Directions for this task:
Among the lines of data below, reproduce only those from the one with "The height and width of the screenshot is (500, 800)." through the one with "You are a computer-use agent. Image", exactly as they stand, both ends included.

Dataset records:
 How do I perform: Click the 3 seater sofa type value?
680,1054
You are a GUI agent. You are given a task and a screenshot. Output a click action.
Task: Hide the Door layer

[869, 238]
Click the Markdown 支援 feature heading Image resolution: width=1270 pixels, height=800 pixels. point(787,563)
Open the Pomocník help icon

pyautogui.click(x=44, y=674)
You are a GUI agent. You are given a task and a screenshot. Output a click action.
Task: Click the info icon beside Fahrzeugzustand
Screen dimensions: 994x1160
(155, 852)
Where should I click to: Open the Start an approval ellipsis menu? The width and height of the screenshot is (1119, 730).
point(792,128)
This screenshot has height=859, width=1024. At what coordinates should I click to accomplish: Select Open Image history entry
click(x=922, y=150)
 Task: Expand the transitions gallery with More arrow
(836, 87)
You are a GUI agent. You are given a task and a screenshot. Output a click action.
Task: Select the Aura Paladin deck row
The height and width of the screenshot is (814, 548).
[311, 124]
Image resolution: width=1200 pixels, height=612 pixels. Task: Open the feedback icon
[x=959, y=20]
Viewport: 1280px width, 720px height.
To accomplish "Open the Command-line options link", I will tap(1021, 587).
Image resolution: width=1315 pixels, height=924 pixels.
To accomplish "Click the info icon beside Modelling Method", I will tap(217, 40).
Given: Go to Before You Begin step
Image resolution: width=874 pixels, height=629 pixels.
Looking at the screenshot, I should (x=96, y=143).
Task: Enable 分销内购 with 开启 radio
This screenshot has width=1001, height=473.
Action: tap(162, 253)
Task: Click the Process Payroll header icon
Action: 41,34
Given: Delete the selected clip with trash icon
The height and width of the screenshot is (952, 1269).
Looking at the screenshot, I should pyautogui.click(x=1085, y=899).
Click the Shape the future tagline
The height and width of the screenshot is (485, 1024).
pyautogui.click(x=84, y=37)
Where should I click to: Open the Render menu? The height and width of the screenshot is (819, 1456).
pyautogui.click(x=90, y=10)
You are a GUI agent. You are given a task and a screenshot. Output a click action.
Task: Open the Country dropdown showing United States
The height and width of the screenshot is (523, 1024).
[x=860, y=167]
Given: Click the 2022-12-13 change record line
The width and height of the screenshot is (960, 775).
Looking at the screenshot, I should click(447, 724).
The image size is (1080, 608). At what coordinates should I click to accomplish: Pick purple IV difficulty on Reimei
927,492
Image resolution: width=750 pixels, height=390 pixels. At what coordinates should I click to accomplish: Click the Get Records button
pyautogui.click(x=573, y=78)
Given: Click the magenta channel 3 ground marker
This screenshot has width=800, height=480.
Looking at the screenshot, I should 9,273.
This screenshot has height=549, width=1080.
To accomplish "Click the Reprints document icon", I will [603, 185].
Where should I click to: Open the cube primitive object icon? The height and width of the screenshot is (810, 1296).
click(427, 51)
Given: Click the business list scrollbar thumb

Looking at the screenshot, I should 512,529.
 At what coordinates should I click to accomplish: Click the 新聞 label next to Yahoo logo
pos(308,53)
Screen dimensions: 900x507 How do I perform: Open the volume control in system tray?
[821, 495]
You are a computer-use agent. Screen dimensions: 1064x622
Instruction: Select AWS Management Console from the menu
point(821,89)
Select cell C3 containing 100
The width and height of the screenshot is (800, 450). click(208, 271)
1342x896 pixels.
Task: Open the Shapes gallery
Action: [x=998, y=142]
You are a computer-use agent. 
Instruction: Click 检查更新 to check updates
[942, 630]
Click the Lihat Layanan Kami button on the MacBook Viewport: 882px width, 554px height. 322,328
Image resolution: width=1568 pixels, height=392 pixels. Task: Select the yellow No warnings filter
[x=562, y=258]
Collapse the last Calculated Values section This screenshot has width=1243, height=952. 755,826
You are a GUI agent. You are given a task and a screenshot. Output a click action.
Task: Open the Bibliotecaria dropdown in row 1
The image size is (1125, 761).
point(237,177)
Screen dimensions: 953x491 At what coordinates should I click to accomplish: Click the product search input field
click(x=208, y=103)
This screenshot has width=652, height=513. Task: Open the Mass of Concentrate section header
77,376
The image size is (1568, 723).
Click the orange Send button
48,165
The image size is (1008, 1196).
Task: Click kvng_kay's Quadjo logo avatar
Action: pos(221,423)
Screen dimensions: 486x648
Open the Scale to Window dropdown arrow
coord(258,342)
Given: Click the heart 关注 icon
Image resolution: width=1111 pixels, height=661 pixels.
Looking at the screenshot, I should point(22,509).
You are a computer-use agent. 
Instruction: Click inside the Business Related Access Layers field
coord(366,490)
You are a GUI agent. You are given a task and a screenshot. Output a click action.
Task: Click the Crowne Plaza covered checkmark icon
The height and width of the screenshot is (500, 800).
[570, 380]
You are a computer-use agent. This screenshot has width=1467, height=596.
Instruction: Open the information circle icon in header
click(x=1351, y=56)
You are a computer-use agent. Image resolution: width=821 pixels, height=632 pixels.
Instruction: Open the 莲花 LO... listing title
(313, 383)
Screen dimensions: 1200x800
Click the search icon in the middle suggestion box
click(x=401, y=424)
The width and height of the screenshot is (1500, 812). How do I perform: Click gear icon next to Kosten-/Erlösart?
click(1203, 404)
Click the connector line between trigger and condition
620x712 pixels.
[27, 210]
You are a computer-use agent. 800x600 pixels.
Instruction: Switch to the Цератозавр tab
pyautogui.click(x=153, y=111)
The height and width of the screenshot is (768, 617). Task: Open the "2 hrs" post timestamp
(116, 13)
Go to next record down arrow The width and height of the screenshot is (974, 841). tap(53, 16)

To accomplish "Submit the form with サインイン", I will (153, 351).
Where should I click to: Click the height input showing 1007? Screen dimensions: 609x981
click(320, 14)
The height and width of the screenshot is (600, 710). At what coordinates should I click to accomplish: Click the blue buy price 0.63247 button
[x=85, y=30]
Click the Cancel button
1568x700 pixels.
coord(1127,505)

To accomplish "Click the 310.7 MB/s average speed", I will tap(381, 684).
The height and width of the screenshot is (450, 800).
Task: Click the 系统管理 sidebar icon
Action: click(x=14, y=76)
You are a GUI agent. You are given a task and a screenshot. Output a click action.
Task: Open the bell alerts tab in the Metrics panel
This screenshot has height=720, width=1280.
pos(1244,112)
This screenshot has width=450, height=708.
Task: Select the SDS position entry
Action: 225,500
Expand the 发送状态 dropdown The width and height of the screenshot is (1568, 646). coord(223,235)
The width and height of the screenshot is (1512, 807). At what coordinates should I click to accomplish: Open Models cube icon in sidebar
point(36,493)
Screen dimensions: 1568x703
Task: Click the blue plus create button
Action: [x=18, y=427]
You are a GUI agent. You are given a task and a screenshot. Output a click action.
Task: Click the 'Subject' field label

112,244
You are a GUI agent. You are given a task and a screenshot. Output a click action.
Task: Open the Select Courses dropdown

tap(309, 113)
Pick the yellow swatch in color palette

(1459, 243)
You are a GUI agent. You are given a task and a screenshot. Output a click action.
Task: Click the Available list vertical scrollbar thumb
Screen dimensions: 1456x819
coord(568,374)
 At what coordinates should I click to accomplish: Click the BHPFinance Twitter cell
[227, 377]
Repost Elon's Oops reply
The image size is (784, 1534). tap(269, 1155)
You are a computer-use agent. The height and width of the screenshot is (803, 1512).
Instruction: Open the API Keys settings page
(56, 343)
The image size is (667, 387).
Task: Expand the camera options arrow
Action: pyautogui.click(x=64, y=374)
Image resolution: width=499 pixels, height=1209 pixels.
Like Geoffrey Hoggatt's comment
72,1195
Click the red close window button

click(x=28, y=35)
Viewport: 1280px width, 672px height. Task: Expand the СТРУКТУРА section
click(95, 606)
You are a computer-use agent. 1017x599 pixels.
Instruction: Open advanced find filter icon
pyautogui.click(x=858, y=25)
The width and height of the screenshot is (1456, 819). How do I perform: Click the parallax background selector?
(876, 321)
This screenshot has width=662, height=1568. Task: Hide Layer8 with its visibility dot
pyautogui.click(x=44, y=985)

Expected answer:
The height and width of the screenshot is (500, 800).
[570, 380]
You are a computer-use agent. This screenshot has width=1467, height=596.
Instruction: Open the information circle icon in header
click(x=1351, y=56)
You are a computer-use agent. Image resolution: width=821 pixels, height=632 pixels.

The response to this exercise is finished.